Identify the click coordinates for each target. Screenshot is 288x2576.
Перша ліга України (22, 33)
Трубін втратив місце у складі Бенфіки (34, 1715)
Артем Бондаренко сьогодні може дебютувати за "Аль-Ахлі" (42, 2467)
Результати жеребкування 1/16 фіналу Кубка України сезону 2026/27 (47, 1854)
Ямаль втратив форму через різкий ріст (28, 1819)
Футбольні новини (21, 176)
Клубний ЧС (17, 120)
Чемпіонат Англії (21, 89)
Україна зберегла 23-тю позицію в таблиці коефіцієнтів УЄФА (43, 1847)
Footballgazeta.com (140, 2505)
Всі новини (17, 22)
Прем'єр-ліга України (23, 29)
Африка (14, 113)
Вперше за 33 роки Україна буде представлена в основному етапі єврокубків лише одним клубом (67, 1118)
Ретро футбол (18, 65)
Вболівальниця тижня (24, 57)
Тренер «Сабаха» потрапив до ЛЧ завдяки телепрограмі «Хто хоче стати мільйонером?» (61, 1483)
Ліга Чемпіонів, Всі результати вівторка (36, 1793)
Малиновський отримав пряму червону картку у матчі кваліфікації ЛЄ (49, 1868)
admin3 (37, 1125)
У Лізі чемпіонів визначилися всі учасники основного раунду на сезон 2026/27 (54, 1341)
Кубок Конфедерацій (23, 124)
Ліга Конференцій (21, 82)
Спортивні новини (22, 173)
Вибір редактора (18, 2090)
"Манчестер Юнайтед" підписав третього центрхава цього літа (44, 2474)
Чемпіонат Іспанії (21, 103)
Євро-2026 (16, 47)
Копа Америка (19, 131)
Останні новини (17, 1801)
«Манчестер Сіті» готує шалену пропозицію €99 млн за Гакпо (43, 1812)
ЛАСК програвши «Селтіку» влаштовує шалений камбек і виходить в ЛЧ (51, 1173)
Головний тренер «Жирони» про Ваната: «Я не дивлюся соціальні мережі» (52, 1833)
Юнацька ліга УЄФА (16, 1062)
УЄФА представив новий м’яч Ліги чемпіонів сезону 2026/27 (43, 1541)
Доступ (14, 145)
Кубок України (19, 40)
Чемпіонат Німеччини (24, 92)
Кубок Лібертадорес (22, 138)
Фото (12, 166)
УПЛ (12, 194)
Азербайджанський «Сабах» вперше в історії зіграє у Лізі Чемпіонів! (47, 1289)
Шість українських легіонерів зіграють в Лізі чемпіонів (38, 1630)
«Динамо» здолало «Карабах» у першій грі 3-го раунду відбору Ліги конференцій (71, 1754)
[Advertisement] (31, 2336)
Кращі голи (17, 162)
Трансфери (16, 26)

**Work item:**
Repeat exactly the lines of the material from the one with "Кубок України (19, 40)" through the end, both the first and the last included.

**Answer below:**
Кубок України (19, 40)
Чемпіонат Німеччини (24, 92)
Кубок Лібертадорес (22, 138)
Фото (12, 166)
УПЛ (12, 194)
Азербайджанський «Сабах» вперше в історії зіграє у Лізі Чемпіонів! (47, 1289)
Шість українських легіонерів зіграють в Лізі чемпіонів (38, 1630)
«Динамо» здолало «Карабах» у першій грі 3-го раунду відбору Ліги конференцій (71, 1754)
[Advertisement] (31, 2336)
Кращі голи (17, 162)
Трансфери (16, 26)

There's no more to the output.